Definition
A method of flying the final approach in which the airplane is established on the proper flightpath, at the proper airspeed, in the proper landing configuration, with the proper power setting, and with a constant rate of descent leading to a normal touchdown -- all achieved before reaching a defined point on final (commonly 500 feet above the runway in visual conditions, 1,000 feet in instrument conditions). If any of these parameters cannot be maintained within tolerance, a go-around is executed.
Plain English
By the time you're on short final, the airplane should already be doing everything it needs to do for landing: pointed at the runway, at the right speed, flaps and gear set, power set, and coming down steadily.
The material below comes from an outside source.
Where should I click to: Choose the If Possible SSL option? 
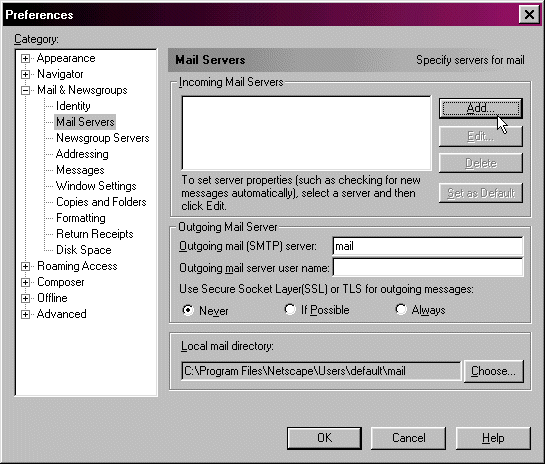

Nothing should still need fixing. If something is off and you can't quickly correct it, you go around.
Context Anchor
You will use this idea during every landing approach, especially as you turn onto final and decide whether the airplane is in a safe, controlled condition to continue landing.
Derivation
Stabilized' comes from the Latin stabilis, meaning steady or fixed. The idea is that the approach is no longer changing -- the airplane is settled into a single steady picture from a defined point all the way to the flare.
Why Pilots Care
Unstabilized approaches are a leading factor in runway excursions and landing accidents; committing to stabilization early reduces workload and leaves margin for small corrections.
Grounding Statement
Picture the airplane already lined up with the runway, descending smoothly, and needing only small control inputs before it gets low over the ground.
Intuition Check
“Stabilized” does not mean the airplane is motionless or that nothing changes. It means the airplane is steady enough that the remaining changes are small, planned, and under control.
Example Sentence 1
The instructor reminded the student that if the airplane wasn't on speed and on glidepath by 500 feet, the stabilized approach concept called for a go-around.
Example Sentence 2
Instructors stress the stabilized approach concept during pattern work so students learn to avoid last-second corrections on short final.